─── Document section ───

The Internet (or internet) is the global system of interconnected computer networks that uses the Internet Protocol suite (TCP / IP) to communicate between networks and devices. It is a network of networks that consists of private, public, academic, business, and government networks of local to global scope, linked by a broad array of electronic, wireless, and optical networking technologies. The Internet carries a vast range of information resources and services, such as the inter-linked hypertext documents and applications of the World Wide Web (WWW), electronic mail, telephony, and file sharing.
A scatter plot showing internet usage per capita versus GDP per capita. It shows internet usage increasing with GDP.
Internet users per 100 population members and GDP per capita for selected countries.
The origins of the Internet date back to the development of packet switching and research commissioned by the United States Department of Defense in the 1960s to enable time-sharing of computers. [1] The primary precursor network, the ARPANET, initially served as a backbone for the interconnection of regional academic and military networks in the 1970s. The funding of the National Science Foundation Network as a new backbone in the 1980s, as well as private funding for other commercial extensions, led to worldwide participation in the development of new networking technologies, and the merger of many networks. [2] The linking of commercial networks and enterprises by the early 1990s marked the beginning of the transition to the modern Internet, [3] and generated a sustained exponential growth as generations of institutional, personal, and mobile computers were connected to the network. Although the Internet was widely used by academia in the 1980s, commercialization incorporated its services and technologies into virtually every aspect of modern life.
Most traditional communication media, including telephony, radio, television, paper mail and newspapers are reshaped, redefined, or even bypassed by the Internet, giving birth to new services such as email, Internet telephony, Internet television, online music, digital newspapers, and video streaming websites. Newspapers, books, and other print publishing are adapting to website technology, or are reshaped into blogging, web feeds and online news aggregators. The Internet has enabled and accelerated new forms of personal interactions through instant messaging, Internet forums, and social networking. Online shopping has grown exponentially both for major retailers and small businesses and entrepreneurs, as it enables firms to extend their "brick and mortar" presence to serve a larger market or even sell goods and services entirely online. Business-to-business and financial services on the Internet affect supply chains across entire industries.

─── Supplied information ───

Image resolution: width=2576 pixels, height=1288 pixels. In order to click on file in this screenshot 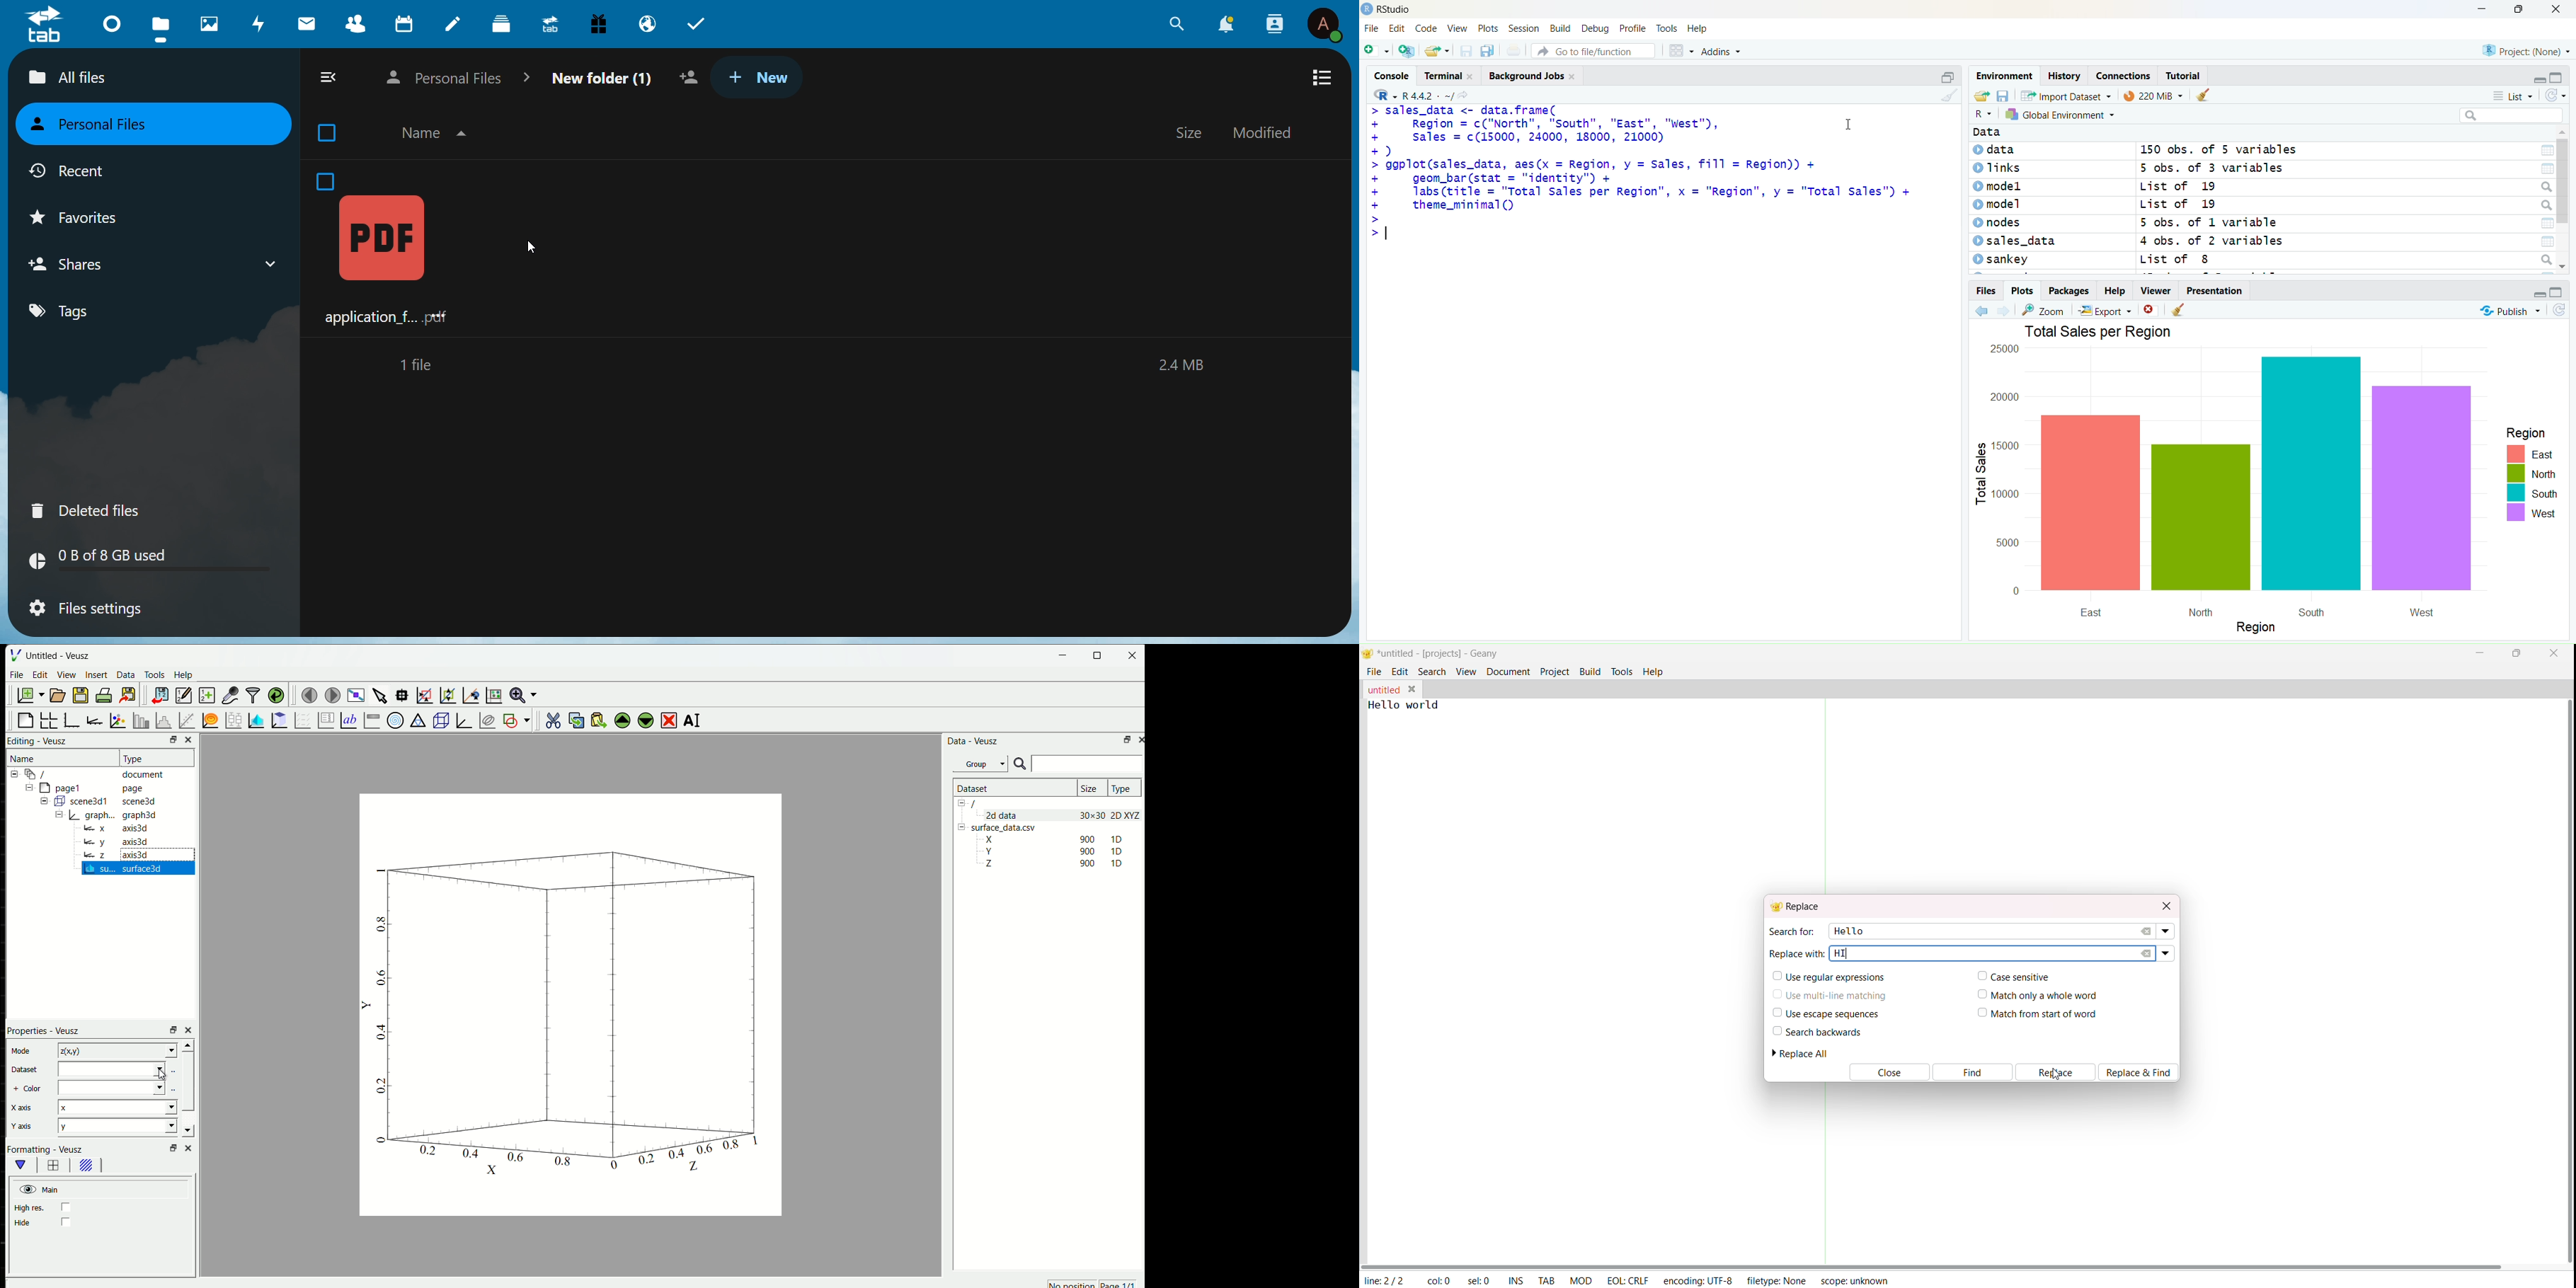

───

> [What the task requires]
Answer these about the text on the Internet:
1. What protocol suite does the Internet use to communicate between networks and devices?
2. Which network does the text call the primary precursor of the Internet?
3. Through which three means has the Internet enabled and accelerated new forms of personal interaction?

> [Exercise response]
1. The Internet Protocol suite (TCP/IP)
2. The ARPANET
3. Instant messaging, Internet forums, and social networking